- What is required
Count how many lines of the material below contain the string "dimensions", treating uppercase and lowercase as different, and reply with only that number.
Begin Provided records
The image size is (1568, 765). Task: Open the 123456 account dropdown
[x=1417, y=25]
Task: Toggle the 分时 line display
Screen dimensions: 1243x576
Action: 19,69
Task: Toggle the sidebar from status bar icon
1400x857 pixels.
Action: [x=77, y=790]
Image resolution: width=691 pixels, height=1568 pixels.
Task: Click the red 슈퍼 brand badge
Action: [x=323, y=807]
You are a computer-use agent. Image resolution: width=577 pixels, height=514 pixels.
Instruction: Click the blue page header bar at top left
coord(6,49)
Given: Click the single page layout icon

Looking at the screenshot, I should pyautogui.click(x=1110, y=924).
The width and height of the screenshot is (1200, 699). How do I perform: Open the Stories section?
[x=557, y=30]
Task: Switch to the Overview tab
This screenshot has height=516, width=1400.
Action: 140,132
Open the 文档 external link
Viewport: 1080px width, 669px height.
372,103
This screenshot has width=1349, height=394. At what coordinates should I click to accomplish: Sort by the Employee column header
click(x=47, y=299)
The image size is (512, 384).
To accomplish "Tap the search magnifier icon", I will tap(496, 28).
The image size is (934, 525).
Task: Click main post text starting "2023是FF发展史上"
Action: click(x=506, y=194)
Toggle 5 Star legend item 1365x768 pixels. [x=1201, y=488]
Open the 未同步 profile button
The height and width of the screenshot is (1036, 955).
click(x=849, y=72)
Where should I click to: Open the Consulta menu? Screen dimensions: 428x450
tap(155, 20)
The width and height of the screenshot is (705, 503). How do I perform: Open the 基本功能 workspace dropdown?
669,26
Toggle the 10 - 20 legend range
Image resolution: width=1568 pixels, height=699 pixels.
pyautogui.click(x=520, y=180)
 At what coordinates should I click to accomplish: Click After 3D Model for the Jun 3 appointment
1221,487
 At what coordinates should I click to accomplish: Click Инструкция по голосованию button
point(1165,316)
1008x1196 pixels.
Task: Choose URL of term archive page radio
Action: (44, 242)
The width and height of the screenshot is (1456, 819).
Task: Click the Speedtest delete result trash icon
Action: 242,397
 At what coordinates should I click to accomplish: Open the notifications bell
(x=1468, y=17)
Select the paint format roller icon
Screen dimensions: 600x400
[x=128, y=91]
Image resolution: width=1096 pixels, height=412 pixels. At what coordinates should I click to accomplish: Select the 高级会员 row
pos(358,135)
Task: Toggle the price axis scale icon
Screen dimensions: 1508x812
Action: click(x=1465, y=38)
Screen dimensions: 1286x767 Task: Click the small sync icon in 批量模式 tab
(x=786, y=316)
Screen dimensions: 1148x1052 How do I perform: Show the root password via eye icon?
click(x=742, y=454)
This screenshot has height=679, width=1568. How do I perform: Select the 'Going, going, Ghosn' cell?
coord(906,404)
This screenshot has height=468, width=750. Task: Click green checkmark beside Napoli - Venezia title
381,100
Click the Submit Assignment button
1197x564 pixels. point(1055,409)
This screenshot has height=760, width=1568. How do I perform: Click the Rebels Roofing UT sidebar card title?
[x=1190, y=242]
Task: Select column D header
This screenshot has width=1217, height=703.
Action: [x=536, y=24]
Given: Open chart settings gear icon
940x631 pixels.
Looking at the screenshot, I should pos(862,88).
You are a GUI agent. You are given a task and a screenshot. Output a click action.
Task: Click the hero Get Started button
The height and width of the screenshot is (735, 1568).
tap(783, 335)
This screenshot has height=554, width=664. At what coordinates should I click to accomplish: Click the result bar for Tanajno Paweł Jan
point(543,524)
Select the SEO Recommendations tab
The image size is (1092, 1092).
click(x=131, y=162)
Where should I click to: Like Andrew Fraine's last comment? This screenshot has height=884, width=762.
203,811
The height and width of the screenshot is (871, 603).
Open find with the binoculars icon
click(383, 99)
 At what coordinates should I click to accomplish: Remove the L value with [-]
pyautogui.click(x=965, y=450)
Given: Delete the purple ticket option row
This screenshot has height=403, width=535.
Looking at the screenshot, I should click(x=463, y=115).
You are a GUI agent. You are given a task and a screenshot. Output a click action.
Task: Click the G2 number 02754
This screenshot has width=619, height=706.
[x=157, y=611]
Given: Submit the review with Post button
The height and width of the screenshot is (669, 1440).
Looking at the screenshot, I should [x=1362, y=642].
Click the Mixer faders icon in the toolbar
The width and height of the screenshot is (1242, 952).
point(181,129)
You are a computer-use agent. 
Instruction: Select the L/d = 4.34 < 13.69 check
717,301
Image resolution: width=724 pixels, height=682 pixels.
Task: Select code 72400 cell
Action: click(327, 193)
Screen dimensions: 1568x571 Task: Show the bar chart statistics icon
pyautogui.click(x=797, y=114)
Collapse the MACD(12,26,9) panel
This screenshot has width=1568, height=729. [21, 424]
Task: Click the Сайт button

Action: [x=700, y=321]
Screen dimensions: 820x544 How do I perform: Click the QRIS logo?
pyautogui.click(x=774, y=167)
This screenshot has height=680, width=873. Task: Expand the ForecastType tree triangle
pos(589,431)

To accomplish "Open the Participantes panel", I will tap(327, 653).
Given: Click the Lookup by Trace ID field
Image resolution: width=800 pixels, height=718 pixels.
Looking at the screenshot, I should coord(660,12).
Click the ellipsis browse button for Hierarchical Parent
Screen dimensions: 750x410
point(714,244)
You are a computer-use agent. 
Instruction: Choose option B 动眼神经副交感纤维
End Provided records
- Answer for this exercise
9